3) Task Instance Lifecycle (Very Detailed)🔗

This is the most important part to understand.

TaskInstance States (Core)🔗

NONE → SCHEDULED → QUEUED → RUNNING → SUCCESS
                               ↓
                             FAILED → UP_FOR_RETRY

Each transition is persisted to the metadata DB.

Step 1: Dependency Resolution🔗

Scheduler evaluates whether a task can run:

Checks include:

Upstream task states
Trigger rules
Pools
Concurrency limits
depends_on_past
Sensors

If all conditions pass:

Metadata DB🔗

task_instance.state = SCHEDULED

Step 2: Queuing🔗

Scheduler hands off the task to the executor.

Metadata DB🔗

task_instance.state = QUEUED

At this point:

Task is eligible for execution
Not yet running
Waiting for a worker slot

Step 3: Execution Begins (Worker Side)🔗

Executor assigns the task to a worker.

Worker:

Forks a process
Loads DAG code
Instantiates the operator
Calls operator.execute()

Metadata DB🔗

task_instance.state = RUNNING
task_instance.start_date = now()

This is when:

Logs start streaming
Retries counter is incremented

Step 4a: Successful Completion🔗

Operator finishes without exception.

Metadata DB🔗

task_instance.state = SUCCESS
task_instance.end_date = now()

Scheduler now evaluates downstream tasks.

Step 4b: Failure Path🔗

If an exception is raised:

Metadata DB🔗

task_instance.state = FAILED

Scheduler decides next step based on retry policy.

Step 5: Retry Logic🔗

If retries are configured:

Metadata DB🔗

task_instance.state = UP_FOR_RETRY
task_instance.try_number += 1

After retry_delay:

Task goes back to SCHEDULED
Entire lifecycle repeats

Retries are state transitions, not new rows.

4) DAG Run Completion Logic🔗

Scheduler continuously checks:

Are all task instances in terminal states?

Terminal states:

SUCCESS, FAILED, SKIPPED

If all tasks succeed🔗

dag_run.state = SUCCESS

If any critical task fails🔗

dag_run.state = FAILED

5) Clearing Tasks (Why It Works)🔗

When you clear a task in UI:

task_instance.state is reset to NONE
Same DAG run
Same logical date

Airflow replays the lifecycle without creating a new DAG run.

This is why partial reprocessing is cheap and safe.

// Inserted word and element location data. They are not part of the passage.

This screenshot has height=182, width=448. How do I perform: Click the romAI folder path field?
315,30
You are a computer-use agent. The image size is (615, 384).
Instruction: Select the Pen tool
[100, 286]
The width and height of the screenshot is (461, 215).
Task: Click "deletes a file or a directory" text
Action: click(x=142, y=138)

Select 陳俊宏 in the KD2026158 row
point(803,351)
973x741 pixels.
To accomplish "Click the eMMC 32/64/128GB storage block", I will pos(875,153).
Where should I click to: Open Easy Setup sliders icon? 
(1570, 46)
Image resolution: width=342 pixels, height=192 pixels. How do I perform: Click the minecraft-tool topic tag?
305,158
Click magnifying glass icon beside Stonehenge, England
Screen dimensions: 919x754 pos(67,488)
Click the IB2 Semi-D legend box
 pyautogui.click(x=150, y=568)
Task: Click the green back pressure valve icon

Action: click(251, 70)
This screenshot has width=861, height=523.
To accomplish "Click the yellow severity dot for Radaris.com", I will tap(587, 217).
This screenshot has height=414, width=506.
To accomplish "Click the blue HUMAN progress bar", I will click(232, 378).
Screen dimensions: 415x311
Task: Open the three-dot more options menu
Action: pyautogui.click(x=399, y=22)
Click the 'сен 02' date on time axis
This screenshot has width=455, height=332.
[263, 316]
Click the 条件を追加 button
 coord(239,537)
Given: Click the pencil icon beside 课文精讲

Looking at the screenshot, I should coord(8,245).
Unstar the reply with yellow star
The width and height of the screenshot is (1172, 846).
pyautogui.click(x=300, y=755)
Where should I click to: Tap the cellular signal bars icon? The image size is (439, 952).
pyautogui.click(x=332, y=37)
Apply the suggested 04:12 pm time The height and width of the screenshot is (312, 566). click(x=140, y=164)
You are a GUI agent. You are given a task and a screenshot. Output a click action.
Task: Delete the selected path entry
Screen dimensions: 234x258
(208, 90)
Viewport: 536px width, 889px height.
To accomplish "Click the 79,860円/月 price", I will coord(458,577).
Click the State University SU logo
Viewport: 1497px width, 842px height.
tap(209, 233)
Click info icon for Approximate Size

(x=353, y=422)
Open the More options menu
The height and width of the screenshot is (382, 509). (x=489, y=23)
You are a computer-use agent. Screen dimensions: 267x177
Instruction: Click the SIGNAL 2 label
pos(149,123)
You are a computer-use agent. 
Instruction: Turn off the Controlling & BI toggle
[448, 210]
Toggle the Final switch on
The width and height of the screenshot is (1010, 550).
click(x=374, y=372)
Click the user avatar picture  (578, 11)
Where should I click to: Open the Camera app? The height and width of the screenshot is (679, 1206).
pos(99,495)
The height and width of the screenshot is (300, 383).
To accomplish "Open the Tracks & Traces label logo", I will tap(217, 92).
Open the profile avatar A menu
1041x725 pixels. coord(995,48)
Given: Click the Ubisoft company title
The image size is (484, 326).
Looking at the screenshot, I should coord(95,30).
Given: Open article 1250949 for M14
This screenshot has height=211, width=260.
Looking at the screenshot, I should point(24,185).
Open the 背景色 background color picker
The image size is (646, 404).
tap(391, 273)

6) Backfills (Special Case)🔗

Backfill:

Inserts multiple rows into dag_run
Each DAG run has its own task instances
Scheduler treats them as independent runs

Key insight:

Backfills are just normal DAG runs created retroactively

7) Failure Scenarios (Real Internals)🔗

Worker Crash🔗

Task remains RUNNING
Scheduler eventually marks it FAILED
Retry logic kicks in

Scheduler Restart🔗

Scheduler reloads state from metadata DB
No task state is lost

Metadata DB Slow🔗

Tasks stay QUEUED
DAG appears “stuck”
No scheduling progress

8) Why Task Granularity Matters🔗

One large task:

Large blast radius
Expensive retries

Multiple small tasks:

Fine-grained recovery
Faster reruns
Better observability

This is a metadata DB design advantage, not just a coding style.

9) Mental Model (Critical)🔗

Think of lifecycle like this:

DAG Run  = orchestration instance (time window)
Task     = logical step
TaskInstance = execution record
State changes = rows updated in metadata DB

Airflow is state-machine driven, not event-driven.

One-Line Summary🔗

A DAG run is created first, task instances are materialized next, and every scheduling, retry, failure, and success is driven entirely by state transitions stored in the metadata database.